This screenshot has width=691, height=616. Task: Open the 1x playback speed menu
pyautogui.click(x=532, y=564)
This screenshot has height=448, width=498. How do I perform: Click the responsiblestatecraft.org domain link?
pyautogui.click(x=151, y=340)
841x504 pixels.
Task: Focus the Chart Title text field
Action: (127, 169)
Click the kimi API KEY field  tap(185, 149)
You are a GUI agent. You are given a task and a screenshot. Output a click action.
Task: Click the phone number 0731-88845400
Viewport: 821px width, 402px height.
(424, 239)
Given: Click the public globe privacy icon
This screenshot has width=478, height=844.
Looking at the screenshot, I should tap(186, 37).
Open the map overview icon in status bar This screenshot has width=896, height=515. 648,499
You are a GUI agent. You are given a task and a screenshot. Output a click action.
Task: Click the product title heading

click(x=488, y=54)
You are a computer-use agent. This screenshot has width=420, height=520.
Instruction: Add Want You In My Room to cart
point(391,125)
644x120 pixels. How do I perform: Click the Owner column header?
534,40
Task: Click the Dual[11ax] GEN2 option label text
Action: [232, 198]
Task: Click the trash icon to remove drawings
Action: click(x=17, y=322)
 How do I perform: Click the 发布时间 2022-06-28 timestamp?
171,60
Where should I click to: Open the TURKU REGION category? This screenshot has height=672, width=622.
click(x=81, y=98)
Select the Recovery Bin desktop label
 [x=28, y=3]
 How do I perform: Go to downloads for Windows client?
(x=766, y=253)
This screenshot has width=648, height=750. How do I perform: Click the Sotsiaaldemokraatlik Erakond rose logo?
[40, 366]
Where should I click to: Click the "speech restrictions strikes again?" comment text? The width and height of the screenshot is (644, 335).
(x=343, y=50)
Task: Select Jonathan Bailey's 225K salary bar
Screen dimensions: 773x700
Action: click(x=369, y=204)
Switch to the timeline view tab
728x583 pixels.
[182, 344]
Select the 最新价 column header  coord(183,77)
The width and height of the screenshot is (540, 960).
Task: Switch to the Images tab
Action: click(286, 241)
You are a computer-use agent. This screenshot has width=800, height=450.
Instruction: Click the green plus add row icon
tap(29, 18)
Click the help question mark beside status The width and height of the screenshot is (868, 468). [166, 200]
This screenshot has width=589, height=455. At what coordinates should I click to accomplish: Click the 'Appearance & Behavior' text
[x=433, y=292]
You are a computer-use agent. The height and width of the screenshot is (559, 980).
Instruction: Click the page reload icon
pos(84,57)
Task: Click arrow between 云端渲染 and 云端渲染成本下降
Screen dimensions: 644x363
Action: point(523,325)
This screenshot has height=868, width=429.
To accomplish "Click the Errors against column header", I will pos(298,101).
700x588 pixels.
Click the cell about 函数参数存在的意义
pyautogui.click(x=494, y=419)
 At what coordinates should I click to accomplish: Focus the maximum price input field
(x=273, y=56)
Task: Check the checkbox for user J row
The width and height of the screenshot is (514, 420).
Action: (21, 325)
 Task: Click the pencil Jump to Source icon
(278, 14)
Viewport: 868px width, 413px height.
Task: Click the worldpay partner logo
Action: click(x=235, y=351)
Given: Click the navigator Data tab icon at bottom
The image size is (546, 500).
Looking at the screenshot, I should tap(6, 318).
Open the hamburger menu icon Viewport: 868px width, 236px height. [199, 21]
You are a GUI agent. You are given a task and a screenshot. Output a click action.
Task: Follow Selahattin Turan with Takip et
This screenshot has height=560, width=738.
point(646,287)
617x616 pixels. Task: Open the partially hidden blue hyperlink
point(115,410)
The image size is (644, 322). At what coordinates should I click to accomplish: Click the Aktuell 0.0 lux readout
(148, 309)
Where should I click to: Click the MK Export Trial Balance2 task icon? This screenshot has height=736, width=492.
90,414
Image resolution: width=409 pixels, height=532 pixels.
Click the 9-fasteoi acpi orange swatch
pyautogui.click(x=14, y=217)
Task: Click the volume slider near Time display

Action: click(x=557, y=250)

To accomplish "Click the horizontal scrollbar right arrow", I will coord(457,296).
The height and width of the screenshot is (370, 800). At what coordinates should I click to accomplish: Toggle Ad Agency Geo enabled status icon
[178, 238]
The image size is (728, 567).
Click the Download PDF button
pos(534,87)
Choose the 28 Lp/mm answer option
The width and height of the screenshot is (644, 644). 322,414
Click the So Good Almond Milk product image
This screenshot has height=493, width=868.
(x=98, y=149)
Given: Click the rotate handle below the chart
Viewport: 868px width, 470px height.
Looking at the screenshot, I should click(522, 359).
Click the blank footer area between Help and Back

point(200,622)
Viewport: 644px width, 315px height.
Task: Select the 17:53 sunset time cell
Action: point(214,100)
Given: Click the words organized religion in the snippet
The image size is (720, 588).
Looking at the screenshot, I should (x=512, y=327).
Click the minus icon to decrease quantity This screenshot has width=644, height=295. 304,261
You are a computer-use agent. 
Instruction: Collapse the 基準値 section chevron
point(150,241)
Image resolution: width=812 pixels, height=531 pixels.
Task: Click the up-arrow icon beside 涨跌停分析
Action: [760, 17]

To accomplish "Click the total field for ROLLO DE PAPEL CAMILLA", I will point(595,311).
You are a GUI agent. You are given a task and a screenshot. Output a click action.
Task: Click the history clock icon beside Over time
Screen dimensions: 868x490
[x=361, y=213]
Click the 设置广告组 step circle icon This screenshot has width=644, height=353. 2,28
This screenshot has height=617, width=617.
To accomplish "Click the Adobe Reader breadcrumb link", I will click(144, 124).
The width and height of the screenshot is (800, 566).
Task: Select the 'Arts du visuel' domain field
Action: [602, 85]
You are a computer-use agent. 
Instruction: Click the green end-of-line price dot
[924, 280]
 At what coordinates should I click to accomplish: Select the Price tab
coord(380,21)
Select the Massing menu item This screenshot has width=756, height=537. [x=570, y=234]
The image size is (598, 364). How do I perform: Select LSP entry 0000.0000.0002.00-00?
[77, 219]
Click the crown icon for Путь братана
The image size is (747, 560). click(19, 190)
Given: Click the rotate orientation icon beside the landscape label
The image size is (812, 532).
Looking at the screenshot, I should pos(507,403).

——

Please copy each line of the entries in which the word "rotate" shows up.

Given: Click the rotate handle below the chart
Given: Click the rotate orientation icon beside the landscape label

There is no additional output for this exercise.